Check your understanding:
a – According to the rural health workforce text, why has access to maternal care in rural areas gone down in recent years?
b – Pick up the rural health workforce text after its last line and keep it going.

Document text:
= Beginning of Section =

Rural Obstetrical Care Workforce
The WWAMI Rural Health Research Center's policy brief The Supply and Rural-Urban Distribution of the Obstetrical Care Workforce in the U.S. notes that rural areas have seen a decrease in access to maternal care in recent years, due in large part to closure of obstetric units and a shortage of healthcare professionals who deliver babies. Significantly fewer obstetricians serve nonmetro counties, per 100K women of childbearing age, compared to metropolitan counties. However, family physicians are more likely to deliver babies as the rurality of the county in which they practice increases.
Occupation | Providers per 100K women of childbearing age, Metropolitan | Providers per 100K women of childbearing age, Nonmetropolitan |
---|---|---|
Obstetricians | 60.3 | 35.1 |
Advanced Practice Midwives | 11.3 | 8.7 |
Midwives | 5.2 | 5.6 |
Family Physicians Who Deliver Babies | 9.8 | 34.4 |
Source: The Supply and Rural-Urban Distribution of the Obstetrical Care Workforce in the U.S |
Rural Physician Assistants (PAs)
According to a June 2020 report from the WWAMI Rural Health Research Center, as of 2019 there were 24.1 PAs per 100,000 population in non-core counties, as compared with 32.3 in micropolitan areas and 42.5 in metropolitan areas. The same report notes that the number of PAs being trained is increasing at a higher rate than that of primary care physicians, indicating that numbers of PAs providing primary care in rural areas will continue to grow.
Rural Nurse Practitioners (NPs)
According to the same June 2020 report from the WWAMI Rural Health Research Center, as of 2019 there were 55.2 NPs per 100,000 population in non-core counties, as compared with 64.6 in micropolitan areas and 69.5 in metropolitan areas. Between 2010-2016 the NP workforce grew by 9.4%, thus increasing the number of NPs who might choose to work in rural areas.
Rural Certified Registered Nurse Anesthetists (CRNAs)
According to Understanding Advanced Practice Registered Nurse Distribution in Urban and Rural Areas of the United States Using National Provider Identifier Data, as of 2010 there were 0.9 rural certified registered nurse anesthetists (CRNAs) per 10,000 people, compared with 1.2 in urban areas. Male CRNAs were more common in rural areas, with 60.9% of rural CRNAs being male, compared with 38.5% of urban CRNAs. Among rural CRNAs, 66.8% practiced in large rural areas, 25.8% in small rural areas, and 7.3% in isolated small rural areas.
Rural Registered Nurses (RNs)
The 2021 Journal of Professional Nursing article Rural-Urban Differences in Educational Attainment Among Registered Nurses: Implications for Achieving an 80% BSN Workforce notes that urban nurses were more likely to have a BSN degree than rural nurses (57.9% versus 46.1%). In a survey of 34,104 nurses from all 50 states, the researchers found that rural nurses on average:
- Were slightly older than urban nurses (43.5 vs. 42.9 years)
- Had a shorter commute (22.9 vs. 24.4 minutes)
- Had lower salaries ($51,361 vs. $55,807)

= End of Section =

Provided data:
= Beginning of Section =

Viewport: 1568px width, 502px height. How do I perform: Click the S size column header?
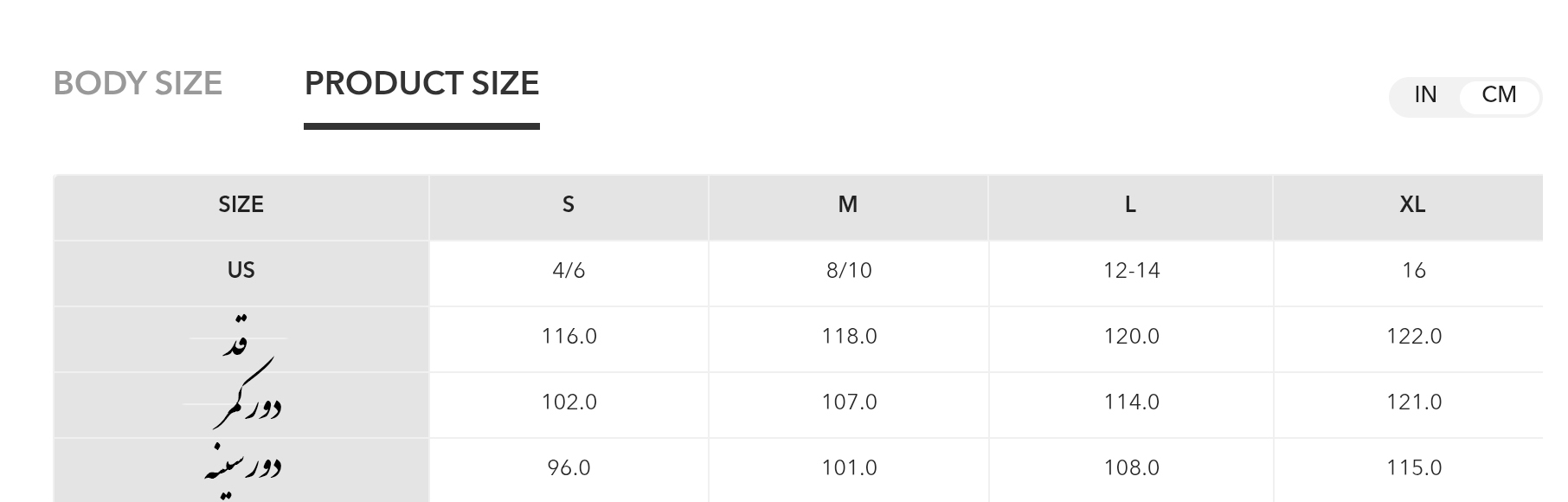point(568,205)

= End of Section =
= Beginning of Section =

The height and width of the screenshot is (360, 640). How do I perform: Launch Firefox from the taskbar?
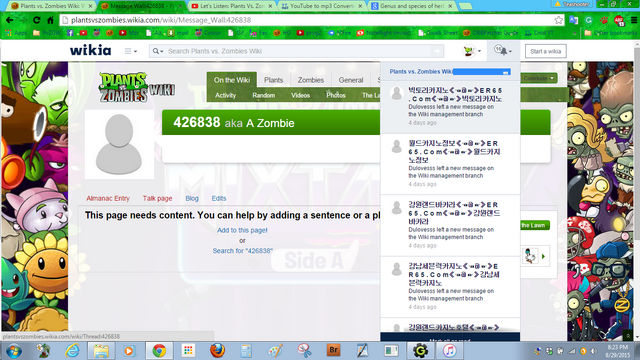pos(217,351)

= End of Section =

Responses to the exercise:
a – Access has dropped mostly because obstetric units have closed and there aren't enough healthcare professionals who deliver babies.

b –
The same study found that the majority of nurses work in hospitals, irrespective of rural or urban setting, and a higher percentage of rural nurses worked in skilled nursing facilities than urban nurses (12.7% versus 8.2%).
The 2017 HRSA report Supply and Demand Projections of the Nursing Workforce: 2014-2030 offers state-level projections for RNs and LPNs for the year 2030.
Rural Licensed Practical Nurses (LPNs)
According to a report from HRSA, The U.S. Nursing Workforce: Trends in Supply and Education (2013), rural LPNs are:
- About 24% of the LPN workforce – From 2008 to 2010, there were 690,000 LPNs in the nursing workforce. Of that number, 166,000 lived in rural areas. Thus, LPNs are disproportionately employed in rural areas.
- More likely to be White – 83.2% of rural LPNs are White, compared with 56.9% of LPNs in urban areas.
- Less likely to work for a hospital – 28.8% of LPNs working in rural areas are employed in hospitals, compared with 29.5% of urban LPNs.
- More likely to work in a nursing care facility – 33.5% of rural LPNs work in nursing care facilities, compared with 29.8% of urban LPNs.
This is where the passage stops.